Sub-fonts lurking inside Cambria Math

johnbutler's picture

Just noticed this on the Tiro site. TWO weights of a new Fraktur, TWO new script weights, a double-struck weight with a black weight left over when the incisions are removed... remarkable stuff.

Oh yeah, and two weights of a Cambria Sans as well, plus their italics. I would be surprised if they stop here and don't expand it further in the future.

metalfoot's picture

Makes sense to me. Crazy mathematicians have uses for all those letters in proofs!

(I know, I was one in undergrad before changing career direction...)

Florian Hardwig's picture

Yes, great link! Thank you, John.
Is there a clever way to access all these characters? I mean, other than via the glyph palette?

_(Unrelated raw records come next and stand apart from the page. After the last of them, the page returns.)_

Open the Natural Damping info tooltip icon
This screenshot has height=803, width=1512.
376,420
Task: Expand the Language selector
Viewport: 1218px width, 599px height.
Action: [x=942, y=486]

The ‘new Fraktur’ is actually a variation on Wittenberger. “Based on Schelter & Giesecke’s School Fraktur which was in turn based on type favored by early 16th century printers in Wittenberg” — Adobe.
Especially the uppercase ‘K’ has been altered – I assume to distinguish it more from the ‘R’. While I’m not a fan of the original Wittenberger ‘K’ either, I must say that the new ‘K’ is my least favourite character in Cambria’s blackletter. Its head looks stretched.

The script letters are absolutely lovely! I wonder what their source is. Similar charm as that of Kursivschrift or Fiona.

It seems Cambria is the new Lucida, in terms of style variety – and all in one single font.

John Hudson's picture

Most of the mathalphanumeric characters were designed by Cambria's original designer, Jelle Bosma at Monotype. The 'ssty' optically adjusted scaleable variants used by the MS math handler for super- and subscript variants were made by Ross Mills at Tiro, as were the new math monospace letters that will be included in the new Windows 7 version (along with a lot of other non-math stuff that I made, with some help from David Brezina, including polytonic Greek and massively extended Latin and Cyrillic support).

The thing to note about the math alphanumerics is that they are limited character sets, generally no more than A-Z and a-z. They are encoded using Unicode Plane 1 codepoints for math alphanumerics, and they are also spaced more for use as math symbols than for regular text.